Iron chelation therapy and its influence on the alleviation of EPO resistance in MDS patients.
10.7534/j.issn.1009-2137.2014.04.026
- Author:
Yao ZHANG
1
;
Chao XIAO
1
;
Shu-Cheng GU
1
;
Chun-Kang CHANG
2
Author Information
1. Department of Hematology, Shanghai Jiaotong University Sixth People's Hospital, Shanghai 200233, China.
2. Department of Hematology, Shanghai Jiaotong University Sixth People's Hospital, Shanghai 200233, China. E-mail: changchunkang7010@yahoo.cn.

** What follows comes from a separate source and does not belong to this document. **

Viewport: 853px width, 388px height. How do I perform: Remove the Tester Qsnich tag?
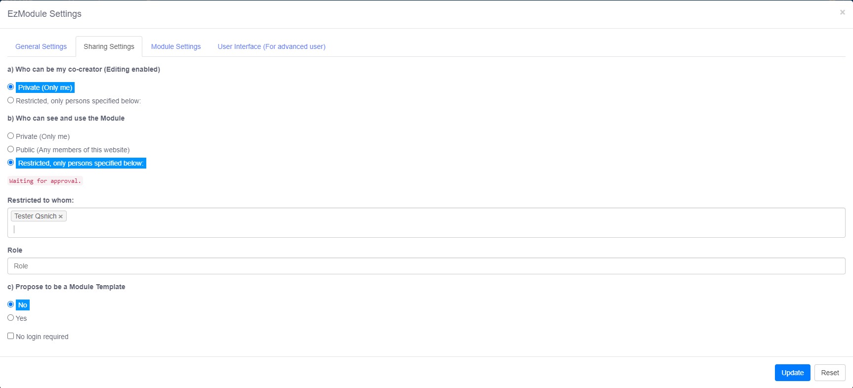tap(61, 216)
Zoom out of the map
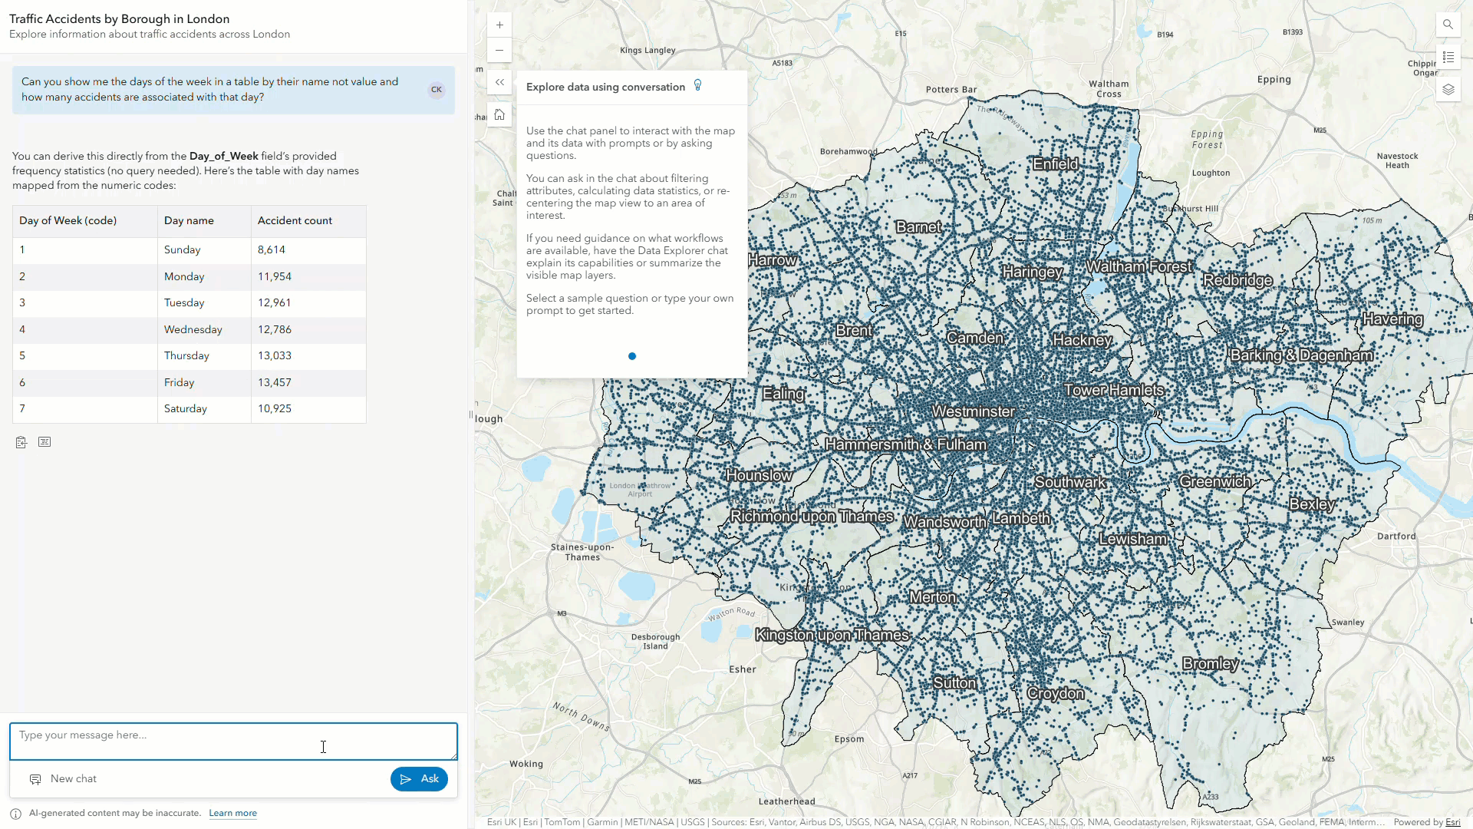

- Publication Type:Journal Article
- MeSH:
Adult;
Aged;
C-Reactive Protein;
metabolism;
Case-Control Studies;
Chelation Therapy;
Erythropoietin;
blood;
Female;
Ferritins;
blood;
Hemoglobins;
metabolism;
Humans;
Iron;
metabolism;
Iron Overload;
Male;
Middle Aged;
Myelodysplastic Syndromes;
drug therapy;
metabolism;
Recombinant Proteins;
therapeutic use
- From:
Journal of Experimental Hematology
2014;22(4):1027-1032
- CountryChina
- Language:Chinese
-
Abstract:
This study was aimed to investigate the changes of erythropoietin (EPO), hemoglobin(Hb) and recombinant EPO (rEPO) levels in MDS patients receiving iron chelation therapy, and to explore the relationship between EPO and serum ferritin(SF). A total of 172 MDS patients and 30 healthy controls were studied. The levels of SF, EPO, serum iron (SI), total iron binding capacity (TIBC), C-reaction protein (CRP) and Hb were measured respectively, the level of SF was adjusted according to the changes of CRP. Among them, there were 34 cases of low-risk (SF>1 000 mg/L) receiving deferoxamine therapy, whose changes of SF, EPO, SI, TIBC, Hb levels were detected and compared before and after treatment. Besides, the difference in the incidence of EPO resistance in iron overload group and non-iron overload group was assessed before and after therapy, and 58 cases of low-risk and EPO<1 000 U/L MDS patients were given rEPO therapy. The results showed that the level of EPO in non-iron overload group was higher than that in the normal control group (997.44 ± 473.48 vs 467.27 ± 238.49, P < 0.05). Obviously, the level of EPO in iron overload group was higher than that in non-iron overload group and control group (3257.59 ± 697.19 vs 997.44 ± 473.48, P = 0.012, 3257.59 ± 697.19 vs 467.27 ± 238.49, P = 0.002). Otherwise, the incidence of EPO resistance in iron overload group was higher than that in non-iron overload group (18/35 vs 2/23, P = 0.001), and the level of EPO and SF was positively related to each other in iron overload group (r = 0.310,P = 0.036). After receiving iron chelation therapy, the levels of SF, SI, TIBC and EPO in iron overload group were significantly lower than that before therapy (3942.38 ± 641.82 vs 2266.35 ± 367.31, P = 0.028;48.61 ± 10.65 vs 28.52 ± 12.61, P = 0.034;59.84 ± 12.62 vs 33.76 ± 15.43, P = 0.045;3808.01 ± 750.22 vs 1954.78 ± 473.18, P = 0.042). Moreover, the level of Hb increased (35 ± 18 vs 57 ± 21, P = 0.046) and the EPO resistance in some patients was decreased. It is concluded that iron chelation therapy can improve the efficacy of EPO to alleviate EPO resistance in patients wtih anemic MDS, decrease the pathological level of EPO, enhance Hb levels and reduce the dependency on blood transfusion.